THE INPUT =
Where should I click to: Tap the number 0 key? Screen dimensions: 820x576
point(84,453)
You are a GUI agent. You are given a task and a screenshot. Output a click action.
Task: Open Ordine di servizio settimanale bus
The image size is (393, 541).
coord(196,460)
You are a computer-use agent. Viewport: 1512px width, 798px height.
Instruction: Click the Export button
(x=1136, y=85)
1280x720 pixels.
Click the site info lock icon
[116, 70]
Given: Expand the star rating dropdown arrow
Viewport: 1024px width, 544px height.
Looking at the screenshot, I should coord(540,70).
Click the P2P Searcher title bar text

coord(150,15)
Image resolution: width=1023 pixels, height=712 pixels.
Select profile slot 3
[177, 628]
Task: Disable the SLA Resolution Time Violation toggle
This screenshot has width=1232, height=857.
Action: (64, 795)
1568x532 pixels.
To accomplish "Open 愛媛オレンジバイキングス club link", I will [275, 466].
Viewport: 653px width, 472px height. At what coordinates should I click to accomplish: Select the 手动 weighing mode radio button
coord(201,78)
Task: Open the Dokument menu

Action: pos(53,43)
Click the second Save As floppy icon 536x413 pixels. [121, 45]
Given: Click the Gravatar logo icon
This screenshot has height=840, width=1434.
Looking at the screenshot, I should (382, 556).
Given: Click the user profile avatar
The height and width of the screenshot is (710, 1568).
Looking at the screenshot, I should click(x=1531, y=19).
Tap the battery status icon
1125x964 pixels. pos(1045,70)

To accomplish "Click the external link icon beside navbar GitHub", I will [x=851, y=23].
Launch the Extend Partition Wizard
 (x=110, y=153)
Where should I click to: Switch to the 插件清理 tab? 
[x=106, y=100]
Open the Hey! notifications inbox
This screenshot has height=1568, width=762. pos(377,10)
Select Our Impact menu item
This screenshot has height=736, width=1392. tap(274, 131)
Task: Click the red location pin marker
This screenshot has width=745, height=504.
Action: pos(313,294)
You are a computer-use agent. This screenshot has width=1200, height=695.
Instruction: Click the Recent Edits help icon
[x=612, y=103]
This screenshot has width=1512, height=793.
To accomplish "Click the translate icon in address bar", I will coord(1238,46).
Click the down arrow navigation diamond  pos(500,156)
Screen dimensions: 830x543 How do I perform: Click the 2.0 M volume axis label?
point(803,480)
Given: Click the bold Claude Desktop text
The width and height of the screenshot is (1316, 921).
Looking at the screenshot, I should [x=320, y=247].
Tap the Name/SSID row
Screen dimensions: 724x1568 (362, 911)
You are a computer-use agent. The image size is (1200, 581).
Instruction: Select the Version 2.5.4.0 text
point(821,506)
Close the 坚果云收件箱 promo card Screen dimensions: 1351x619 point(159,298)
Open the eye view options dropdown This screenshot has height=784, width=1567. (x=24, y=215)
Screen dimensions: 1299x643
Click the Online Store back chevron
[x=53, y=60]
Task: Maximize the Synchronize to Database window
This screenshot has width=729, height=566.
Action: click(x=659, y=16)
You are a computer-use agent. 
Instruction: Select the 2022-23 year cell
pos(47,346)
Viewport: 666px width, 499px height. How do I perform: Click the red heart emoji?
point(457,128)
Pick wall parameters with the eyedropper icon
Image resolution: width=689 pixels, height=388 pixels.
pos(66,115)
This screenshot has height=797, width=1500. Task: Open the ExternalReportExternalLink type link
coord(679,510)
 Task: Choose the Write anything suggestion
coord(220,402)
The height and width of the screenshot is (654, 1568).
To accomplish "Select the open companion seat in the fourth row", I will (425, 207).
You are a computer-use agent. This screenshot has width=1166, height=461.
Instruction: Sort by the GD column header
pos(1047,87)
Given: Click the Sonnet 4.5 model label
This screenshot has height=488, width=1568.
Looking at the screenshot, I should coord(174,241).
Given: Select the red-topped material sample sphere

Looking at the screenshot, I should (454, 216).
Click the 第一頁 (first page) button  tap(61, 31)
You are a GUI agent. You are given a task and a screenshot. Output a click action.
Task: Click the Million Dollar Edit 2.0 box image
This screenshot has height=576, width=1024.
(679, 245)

TASK DESCRIPTION = All the data needs repeating. Return it exactly.

TASK ANSWER =
Where should I click to: Tap the number 0 key? Screen dimensions: 820x576
point(84,453)
You are a GUI agent. You are given a task and a screenshot. Output a click action.
Task: Open Ordine di servizio settimanale bus
The image size is (393, 541).
coord(196,460)
You are a computer-use agent. Viewport: 1512px width, 798px height.
Instruction: Click the Export button
(x=1136, y=85)
1280x720 pixels.
Click the site info lock icon
[116, 70]
Given: Expand the star rating dropdown arrow
Viewport: 1024px width, 544px height.
Looking at the screenshot, I should coord(540,70).
Click the P2P Searcher title bar text

coord(150,15)
Image resolution: width=1023 pixels, height=712 pixels.
Select profile slot 3
[177, 628]
Task: Disable the SLA Resolution Time Violation toggle
This screenshot has width=1232, height=857.
Action: (64, 795)
1568x532 pixels.
To accomplish "Open 愛媛オレンジバイキングス club link", I will [275, 466].
Viewport: 653px width, 472px height. At what coordinates should I click to accomplish: Select the 手动 weighing mode radio button
coord(201,78)
Task: Open the Dokument menu

Action: pos(53,43)
Click the second Save As floppy icon 536x413 pixels. [121, 45]
Given: Click the Gravatar logo icon
This screenshot has height=840, width=1434.
Looking at the screenshot, I should (382, 556).
Given: Click the user profile avatar
The height and width of the screenshot is (710, 1568).
Looking at the screenshot, I should click(x=1531, y=19).
Tap the battery status icon
1125x964 pixels. pos(1045,70)

To accomplish "Click the external link icon beside navbar GitHub", I will [x=851, y=23].
Launch the Extend Partition Wizard
 (x=110, y=153)
Where should I click to: Switch to the 插件清理 tab? 
[x=106, y=100]
Open the Hey! notifications inbox
This screenshot has height=1568, width=762. pos(377,10)
Select Our Impact menu item
This screenshot has height=736, width=1392. tap(274, 131)
Task: Click the red location pin marker
This screenshot has width=745, height=504.
Action: pos(313,294)
You are a computer-use agent. This screenshot has width=1200, height=695.
Instruction: Click the Recent Edits help icon
[x=612, y=103]
This screenshot has width=1512, height=793.
To accomplish "Click the translate icon in address bar", I will coord(1238,46).
Click the down arrow navigation diamond  pos(500,156)
Screen dimensions: 830x543 How do I perform: Click the 2.0 M volume axis label?
point(803,480)
Given: Click the bold Claude Desktop text
The width and height of the screenshot is (1316, 921).
Looking at the screenshot, I should [x=320, y=247].
Tap the Name/SSID row
Screen dimensions: 724x1568 (362, 911)
You are a computer-use agent. The image size is (1200, 581).
Instruction: Select the Version 2.5.4.0 text
point(821,506)
Close the 坚果云收件箱 promo card Screen dimensions: 1351x619 point(159,298)
Open the eye view options dropdown This screenshot has height=784, width=1567. (x=24, y=215)
Screen dimensions: 1299x643
Click the Online Store back chevron
[x=53, y=60]
Task: Maximize the Synchronize to Database window
This screenshot has width=729, height=566.
Action: click(x=659, y=16)
You are a computer-use agent. 
Instruction: Select the 2022-23 year cell
pos(47,346)
Viewport: 666px width, 499px height. How do I perform: Click the red heart emoji?
point(457,128)
Pick wall parameters with the eyedropper icon
Image resolution: width=689 pixels, height=388 pixels.
pos(66,115)
This screenshot has height=797, width=1500. Task: Open the ExternalReportExternalLink type link
coord(679,510)
 Task: Choose the Write anything suggestion
coord(220,402)
The height and width of the screenshot is (654, 1568).
To accomplish "Select the open companion seat in the fourth row", I will (425, 207).
You are a computer-use agent. This screenshot has width=1166, height=461.
Instruction: Sort by the GD column header
pos(1047,87)
Given: Click the Sonnet 4.5 model label
This screenshot has height=488, width=1568.
Looking at the screenshot, I should coord(174,241).
Given: Select the red-topped material sample sphere

Looking at the screenshot, I should (454, 216).
Click the 第一頁 (first page) button  tap(61, 31)
You are a GUI agent. You are given a task and a screenshot. Output a click action.
Task: Click the Million Dollar Edit 2.0 box image
This screenshot has height=576, width=1024.
(679, 245)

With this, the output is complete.